Pub Date : 2025-05-30Print Date: 2025-09-01DOI: 10.3171/2025.2.PEDS24426
Adam Y Li, Tharan Mungara, Aman Singh, Anna C Kolstad, Catherine Jay, Rajnish Bharadwaj, David A Paul, Melissa A LoPresti, David N Korones, Howard J Silberstein
Objective: Astroblastomas (ABs) are rare glial tumors categorized by MN1 gene alterations in the WHO 2021 CNS tumor guidelines. While previously reported primarily in cerebral hemispheres, there have been few reports regarding primary spinal ABs, and no established guidelines have been published on the management of these lesions. Here, the authors present an illustrative case with a systematic review exploring presenting characteristics, diagnosis, management, and outcomes of spinal AB.
Methods: The patient's electronic medical record was retrospectively reviewed. Additionally, a systematic literature review was performed by searching the PubMed, Cochrane Library, Embase, and Web of Science databases for articles published through June 20, 2024, and all English-language articles describing patients with primary spinal AB were analyzed. Conference abstracts and articles describing secondary spinal AB or cerebral AB were excluded. Eleven previous cases of primary spinal AB were identified. Articles were screened by multiple reviewers to limit bias. For each case, clinical presentation, surgical pathology, molecular testing, treatment strategies, clinical course, and outcome were tabulated and compared.

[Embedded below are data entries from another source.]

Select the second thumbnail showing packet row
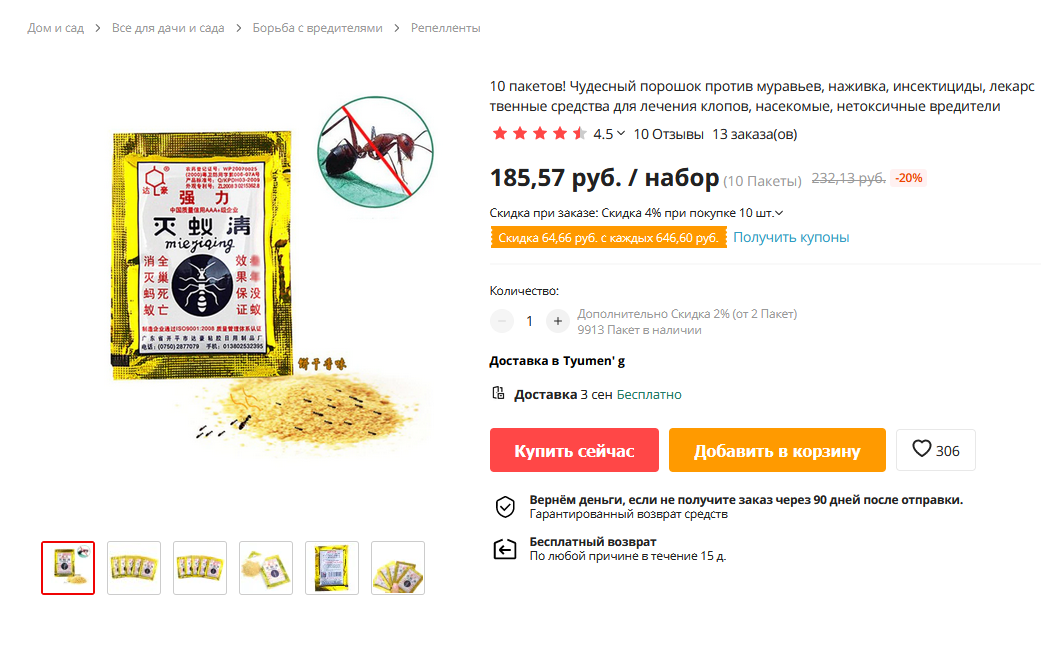 [x=134, y=568]
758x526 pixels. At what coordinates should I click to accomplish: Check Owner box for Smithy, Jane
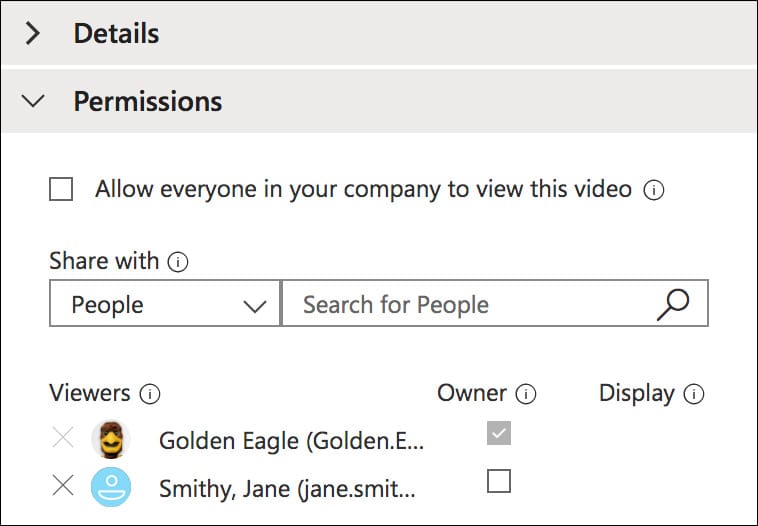coord(498,482)

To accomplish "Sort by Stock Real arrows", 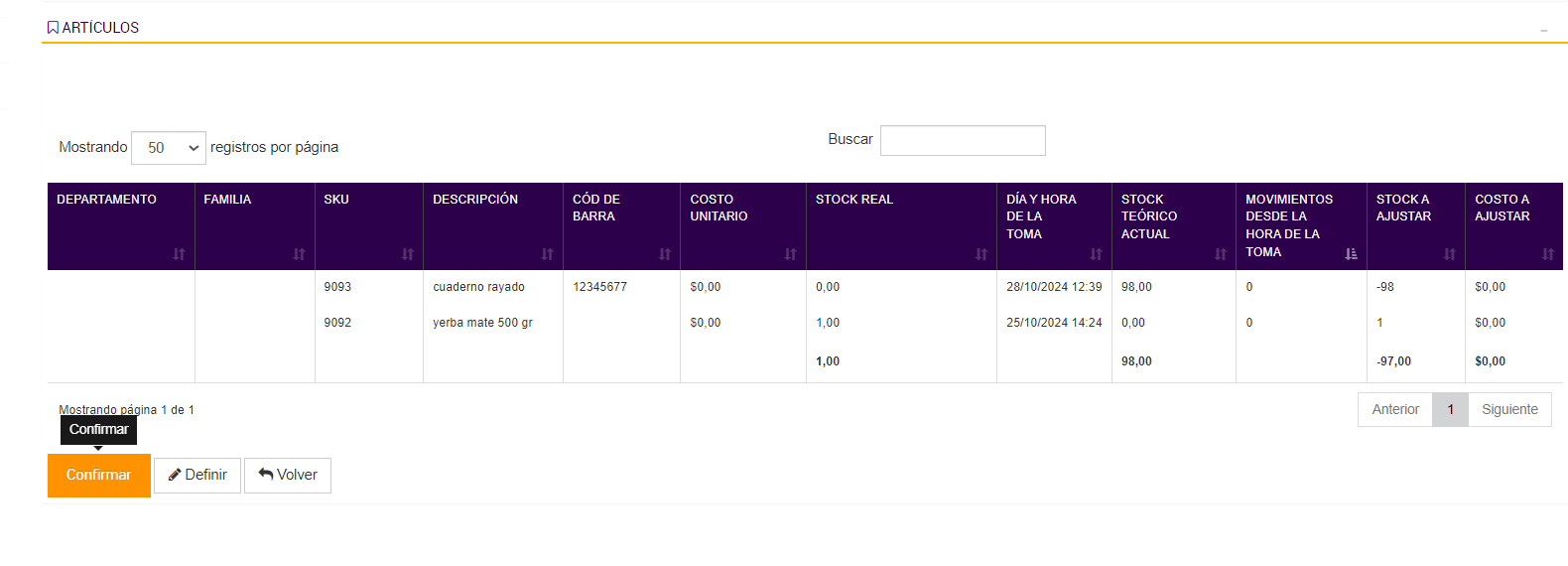I will (x=980, y=254).
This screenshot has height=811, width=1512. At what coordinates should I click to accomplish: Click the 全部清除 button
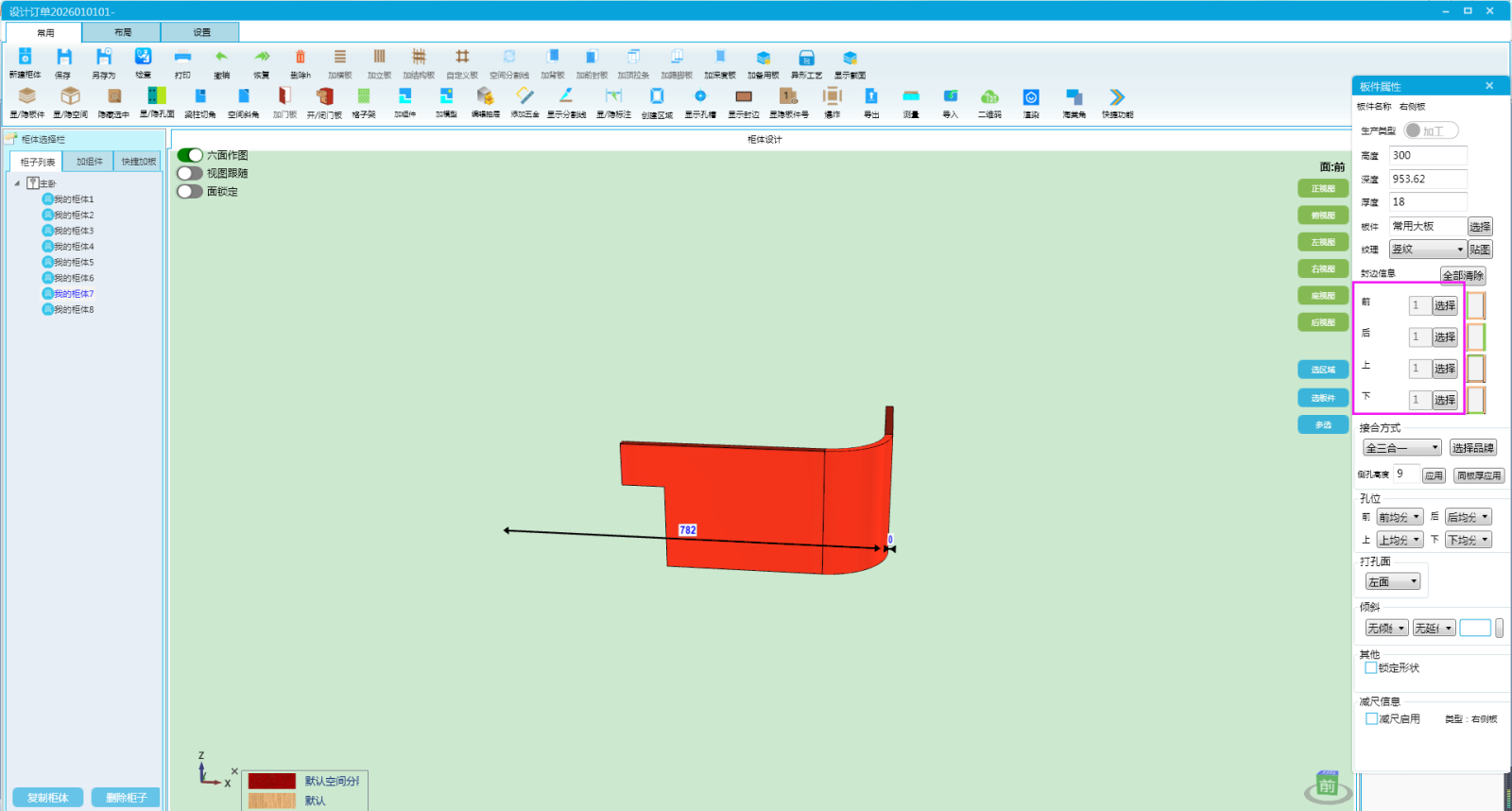click(1463, 275)
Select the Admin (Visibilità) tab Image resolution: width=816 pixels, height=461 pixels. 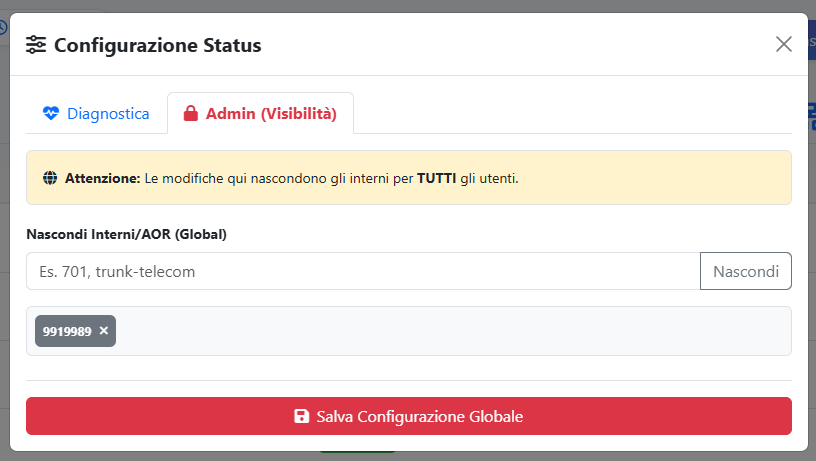pyautogui.click(x=260, y=114)
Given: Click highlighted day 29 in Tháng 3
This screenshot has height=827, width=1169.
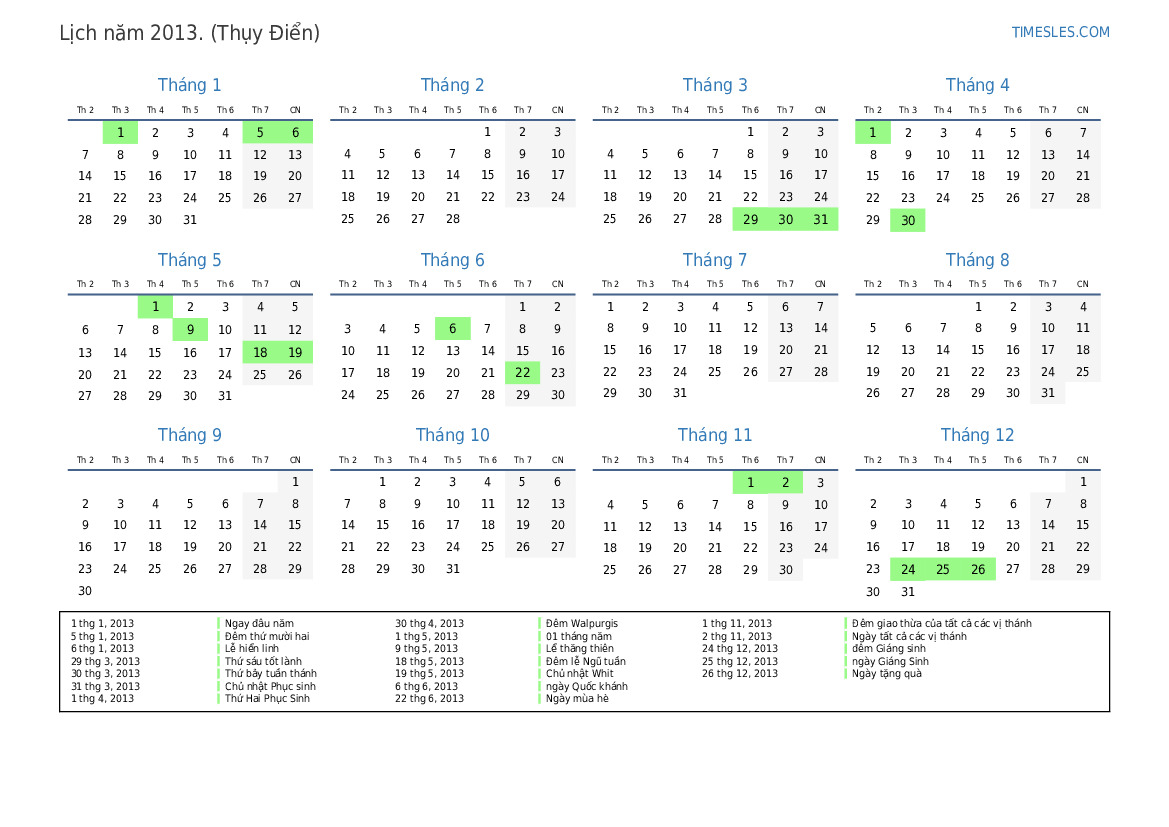Looking at the screenshot, I should click(x=750, y=219).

Results: A 6-year-old male presented with thoracic back pain and limp and was found to have a high-grade thoracic AB with EWSR1::BEND2 fusion, treated with resection and radiation therapy; he is clinically stable at 12 months of follow-up. A systematic review yielded 11 prior cases; patient ages ranged from 3 months to 36 years, with most cases being pediatric. Clinical presentations commonly featured back pain, motor weakness, and gait disturbances. All cases except one underwent resection. Common pathological findings included perivascular hyalinization, pseudorosettes, pseudopapillae, high cellularity, and positive staining for glial fibrillary acidic protein/epithelial membrane antigen/S100. Molecular testing showed direct MN1 alteration in 6 cases, while the remaining cases showed MN1 methylation, EWSR1::BEND2 fusion, and MAMLD1::BEND2 fusion. Eight patients underwent chemotherapy, and 7 underwent radiation therapy. Except for 2 reported deaths, most patients were alive at the last follow-up (range 1 month-15 years). Progression of spinal AB occurred in one-third (4/12) of cases.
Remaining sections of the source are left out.